Establishment of Enhanced Chemiluminescent Immunoassay Formats for Stanozolol Detection in animal-derived foodstuffs and Other Matrices

Abstract

Stanozolol is one of the most widely used synthetic anabolic steroids but also presents a host of negative side effects. It is necessary to develop a rapid and sensitive method for stanozolol screening to monitor its abuse. In this study, the polyclonal antibody against stanozolol was prepared and a novel indirect competitive chemiluminescence enzyme immunoassay (CLEIA) for stanozolol was developed. The stanozolol hapten was conjugated to proteins to prepare immunogen and coating antigens, firstly. To improve the performances of the method, the chemiluminescent detection system was optimized. The optimal concentration of 4-iodophenol, hydrogen peroxide and luminol was studied and the proper detection time was also investigated. Under the optimal conditions, the IC50 value and the limit of detection (IC20) of the chemiluminescence immunoassay is 0.34 and 0.07 ng/mL in phosphate-buffered saline (PBS), respectively.
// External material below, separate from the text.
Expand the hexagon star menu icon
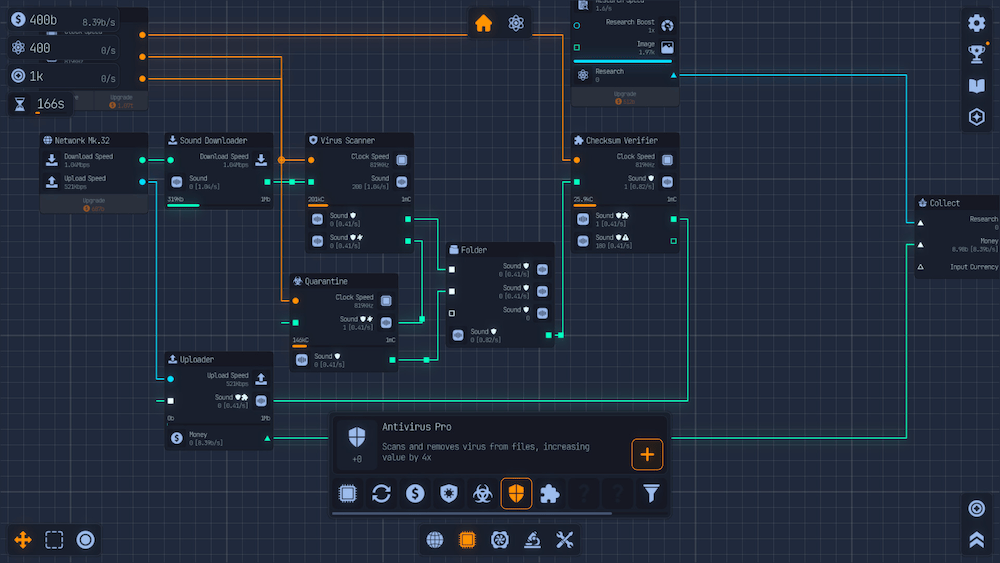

The accuracy performances of the proposed CLEIA were compared with that of ELISA and HPLC. Different nutraceuticals, foodstuffs, and biological matrices spiked with stanozolol were applied to study the application of the proposed assays, and the average recoveries locate at 92–113 % with the coefficients of variation of 8–13.5 %. The polyclonal antibody-based chemiluminescence immunoassay formats are proved to be a feasible and reliable quantificational method for stanozolol.